About 10 former top officials of Banca Monte dei Paschi di Siena have been named in a probe into a financial scandal that has shaken the Italian bank to its core, national media reported Saturday.
Prosecutors launched legal proceedings into the bank some 10 days ago after media revealed that hundreds of millions of euros were missing from BMPS' accounts after risky investments in complex financial products.
According to local media, BMPS directors tried to conceal the losses.
Questioning of the former bank officials is expected to start next week.
The investigation also centres on the bank's 2007 acquisition of Antonveneta from Spanish banking group Santander for 10 billion euros ($13.6 billion), at least 2.0 billion euros more than the small bank's estimated value at the time.
Accusations range from conspiracy to fraud, including the provision of false information and preventing proper oversight by banking authorities.

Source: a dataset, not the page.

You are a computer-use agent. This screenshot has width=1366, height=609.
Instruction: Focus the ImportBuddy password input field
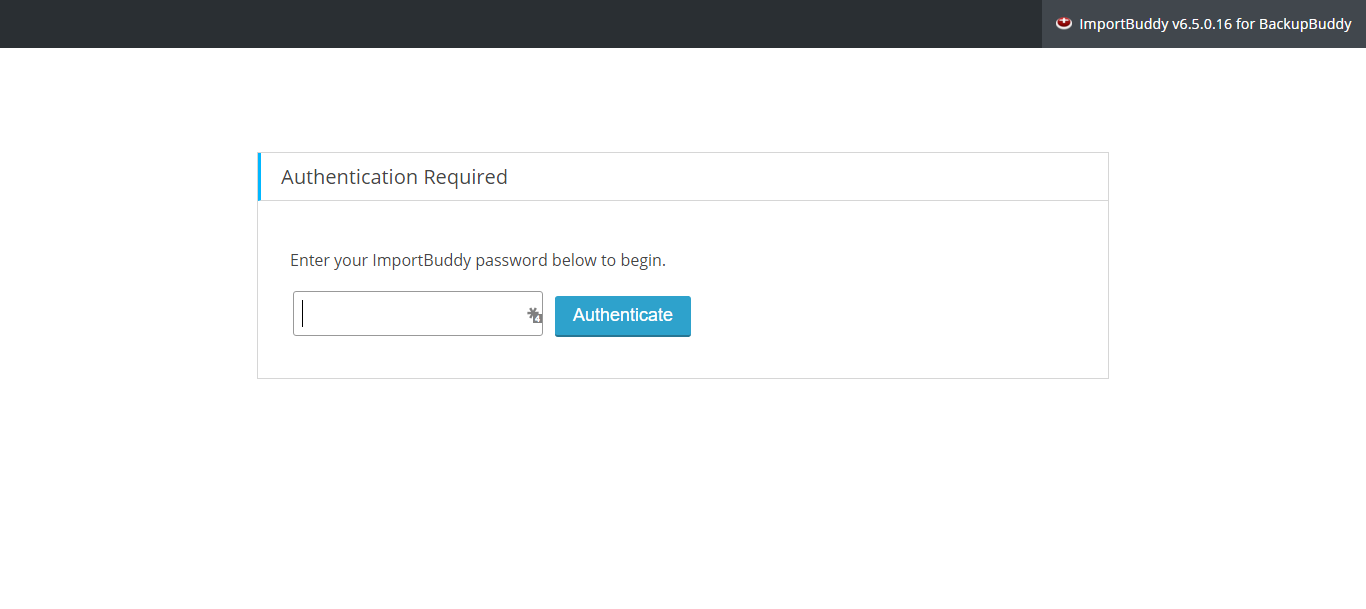410,314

The media revelations emerged just as Italy's government granted a 3.9 billion euro bailout to BMPS, the world's oldest bank.
On Saturday, Rome's administrative tribunal (TAR), in a provisional decision, rejected a request from consumer association Codacons to block the loan as a preventive measure.
Codacons, which has also called for Bank of Italy Governor Ignazio Visco to step down, claims the Bank of Italy was not transparent in granting the bailout and said it will lodge a complaint that the central bank violated EU rules on state aid.
The Bank of Italy has, in turn, called Codacons' complaint "unfounded" and has asked for TAR to fine it. A new hearing has been set for February 20.
Also in the legal case linked to BMPS, Rome prosecutors have opened an investigation regarding market manipulation and obstructing the work of banking watchdogs.